The Results Are IN – A ROWE Stress Test in a high mile Volvo 740

The Volvo 740; a vehicle that is assumed to run forever.  However, people are still always surprised to hear when your car has 500,000 miles on it. One way to get there is to always use high quality synthetic fluids, and that’s what David’s done with his 1989 Volvo 740 GL, which had an odometer reading of 489,663 by the time his ROWE Stress Test was over.  Under the hood lives the famous Redblock 4 cylinder 2.3l B230 engine, which you can read more about here: Get to know an engine – Volvo B230 Redblock.

This standard GL isn’t equipped with a turbo, or the fancy 16v head that made it on to some cars in 1989.  As they say “slow and steady wins the race”.  In this case, the race was won strictly due to outliving all other competitors.  David went longer than the 5,000 miles that we requested for the ROWE Stress Test, leaving the ROWE Synt RS HC-D 5w40 in his oil sump for a hair under 9,000 miles.  This is a state-of-the-art HC synthesis technology based, premium, multi-grade, low- viscosity engine oil for use in gasoline and diesel engines. Meets the following specifications and approvals:

-BMW LL-01
-MB 226.5, 229.5
-Porsche A40
-VW 502 00 / 505 00

Half a liter of oil was used to top up between oil changes.  Anyway, here’s what Blackstone has to say about the oil:

“Universal averages show typical wear for this Volvo engine type after about 4,200 miles of oil use. Following a longer run, cylinder-area wear (aluminum, chrome, iron) is still average, and that’s impressive. There is some extra copper (brass/bronze parts), but we’re wondering if that might be wear-in, with the silicon from harmless sealers/lubes needed to complete the work. If not, just go over air filtration, in case the silicon is dirt.
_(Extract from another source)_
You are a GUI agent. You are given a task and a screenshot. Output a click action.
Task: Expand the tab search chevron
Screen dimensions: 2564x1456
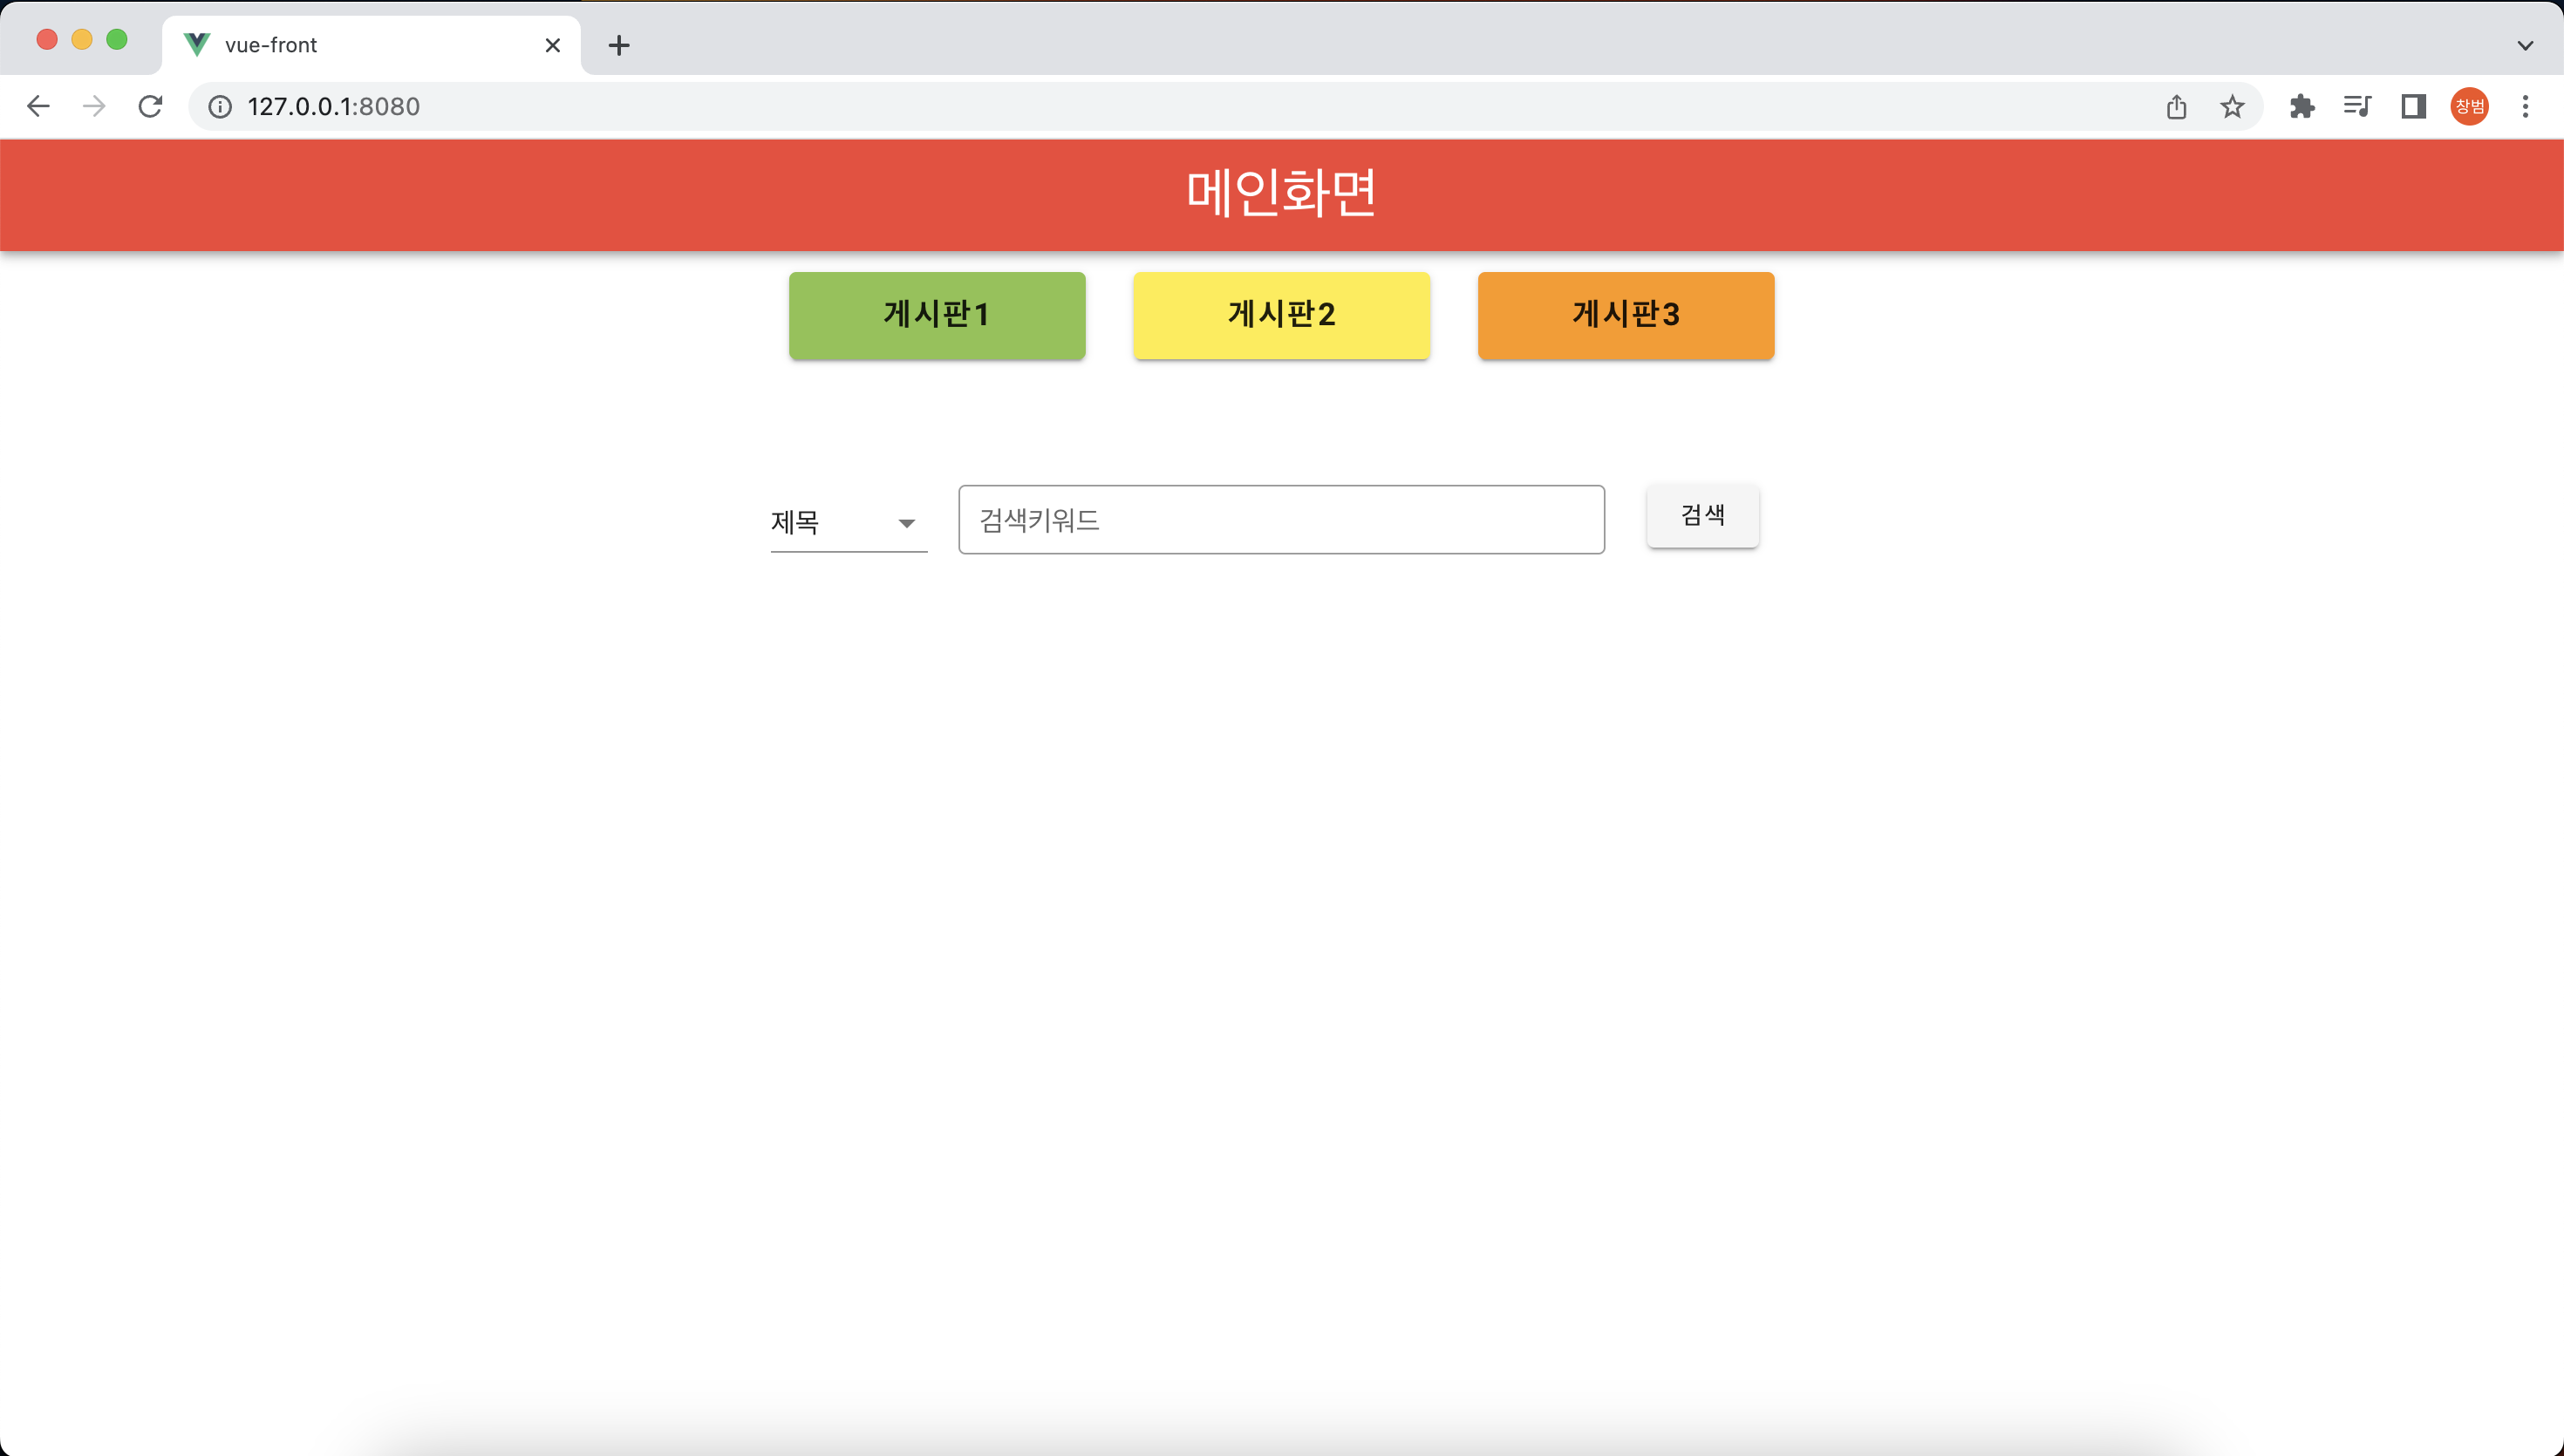[2525, 45]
A longer run should be fine.”

ROWE Stress Test Volvo 740

One thought on “The Results Are IN – A ROWE Stress Test in a high mile Volvo 740
  1. I was wondering when this was going to come out. Good to know that using synthetic in my car is paying off! By the way, I have a picture of the car I can send you for the blog. The copper/brass residue might also be from the previous drain plug I had on there, which was a screw-on universal type that wouldn’t come off at the 5K interval. That was the delay that led to the extra mileage, making sure I had a replacement drain plug before I took that one off, as it required a crowbar to remove it. An 11K oil change interval means the next one will be part of the 500,000 mile service, so I’ll add that to the celebration! Thanks Adam!